Now we can query any of the loaded variable at any set of coordinates, e.g., wave height:

In [10]:
o.waveheight(lat=[48.5, 48.1], lon=[-64, -62.5])  # query waveheight interpolator
Out[10]:
array([2.13783391, 2.17374152])

Manual loading of data

Kadlu also supports ocean interpolation using arbitrary environmental data. An ocean can be initialized by passing a float or array of floats to the load_variable keyword argument. Arrays must be ordered by [values, lat, lon] for 2D data, or [values, lat, lon, depth] for 3D data.
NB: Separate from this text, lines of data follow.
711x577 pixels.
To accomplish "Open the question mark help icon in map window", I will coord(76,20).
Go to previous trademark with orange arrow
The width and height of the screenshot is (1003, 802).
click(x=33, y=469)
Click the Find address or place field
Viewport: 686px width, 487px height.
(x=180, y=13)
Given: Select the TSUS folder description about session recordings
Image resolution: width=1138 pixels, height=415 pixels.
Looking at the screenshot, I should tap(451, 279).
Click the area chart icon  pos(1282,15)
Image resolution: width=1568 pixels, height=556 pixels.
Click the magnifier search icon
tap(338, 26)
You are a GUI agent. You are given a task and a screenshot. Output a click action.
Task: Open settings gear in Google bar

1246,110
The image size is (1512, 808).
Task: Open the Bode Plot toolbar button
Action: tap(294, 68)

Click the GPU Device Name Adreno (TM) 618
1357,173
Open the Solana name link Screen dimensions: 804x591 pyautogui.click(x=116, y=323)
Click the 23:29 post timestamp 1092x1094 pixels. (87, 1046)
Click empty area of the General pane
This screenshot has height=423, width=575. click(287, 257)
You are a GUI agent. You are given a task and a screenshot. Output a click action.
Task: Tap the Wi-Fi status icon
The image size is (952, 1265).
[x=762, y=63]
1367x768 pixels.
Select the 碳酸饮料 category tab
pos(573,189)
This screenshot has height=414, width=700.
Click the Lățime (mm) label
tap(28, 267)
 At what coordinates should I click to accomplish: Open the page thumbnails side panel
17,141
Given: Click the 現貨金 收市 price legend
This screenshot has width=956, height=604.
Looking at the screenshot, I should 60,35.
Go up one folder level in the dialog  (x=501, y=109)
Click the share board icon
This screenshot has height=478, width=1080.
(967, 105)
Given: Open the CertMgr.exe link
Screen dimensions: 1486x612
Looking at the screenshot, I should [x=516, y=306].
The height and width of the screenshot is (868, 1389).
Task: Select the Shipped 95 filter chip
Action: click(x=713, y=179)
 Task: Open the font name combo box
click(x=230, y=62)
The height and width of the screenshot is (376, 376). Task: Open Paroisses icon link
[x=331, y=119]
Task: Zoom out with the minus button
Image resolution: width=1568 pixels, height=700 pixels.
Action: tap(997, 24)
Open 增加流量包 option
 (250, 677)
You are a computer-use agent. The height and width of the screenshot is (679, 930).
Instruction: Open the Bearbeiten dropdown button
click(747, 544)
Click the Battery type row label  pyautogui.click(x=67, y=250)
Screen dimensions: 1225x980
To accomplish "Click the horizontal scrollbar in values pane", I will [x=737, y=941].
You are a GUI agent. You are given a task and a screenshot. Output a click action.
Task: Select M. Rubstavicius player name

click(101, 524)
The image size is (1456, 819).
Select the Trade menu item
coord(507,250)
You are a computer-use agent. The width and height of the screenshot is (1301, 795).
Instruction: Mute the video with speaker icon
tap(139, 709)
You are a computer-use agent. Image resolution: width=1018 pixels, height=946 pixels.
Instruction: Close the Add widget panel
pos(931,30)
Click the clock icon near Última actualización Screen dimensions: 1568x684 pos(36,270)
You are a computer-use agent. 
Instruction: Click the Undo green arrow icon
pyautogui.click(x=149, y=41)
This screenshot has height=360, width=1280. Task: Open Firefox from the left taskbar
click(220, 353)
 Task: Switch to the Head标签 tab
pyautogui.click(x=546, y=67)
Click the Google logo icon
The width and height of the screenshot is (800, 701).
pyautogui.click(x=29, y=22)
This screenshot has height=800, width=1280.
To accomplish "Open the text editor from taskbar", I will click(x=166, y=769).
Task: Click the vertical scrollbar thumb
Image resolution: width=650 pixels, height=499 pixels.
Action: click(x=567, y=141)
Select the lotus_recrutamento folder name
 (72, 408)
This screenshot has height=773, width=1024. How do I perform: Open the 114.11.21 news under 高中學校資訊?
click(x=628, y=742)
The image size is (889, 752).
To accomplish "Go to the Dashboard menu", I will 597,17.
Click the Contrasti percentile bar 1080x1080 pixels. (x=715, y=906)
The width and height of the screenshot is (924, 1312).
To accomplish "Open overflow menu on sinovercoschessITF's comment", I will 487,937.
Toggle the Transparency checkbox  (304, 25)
When a float value is used, a uniform "interpolation" of that value will be returned for every coordinate location

In [11]:
bathy_arr = np.array((
        np.random.rand(100) * 500.,  # array of length 100 with random values in the range 0-500.
        bounds['south'] + np.random.rand(100) * (bounds['north'] - bounds['south']),  # latitudes
        bounds['west'] + np.random.rand(100) * (bounds['east'] - bounds['west'])  # longitudes
    ))
temp_float = 10
salinity_float = 35

o = Ocean(load_bathymetry=bathy_arr, load_temp=temp_float, load_salinity=salinity_float, **bounds)
In [12]:
print('bathymetry:\t',  o.bathy(   lat=[47.5, 48.1], lon=[-64, -62.5]))
print('temperature:\t', o.temp(    lat=[47.5, 48.1], lon=[-64, -62.5], depth=[0, 50]))
print('salinity:\t',    o.salinity(lat=[47.5, 48.1], lon=[-64, -62.5], depth=[0, 50]))

for a list of possible strings accepted as input for the load_variable arguments, choose one of the sources listed in the source_map that supports that variable:

In [16]:
print(source_map)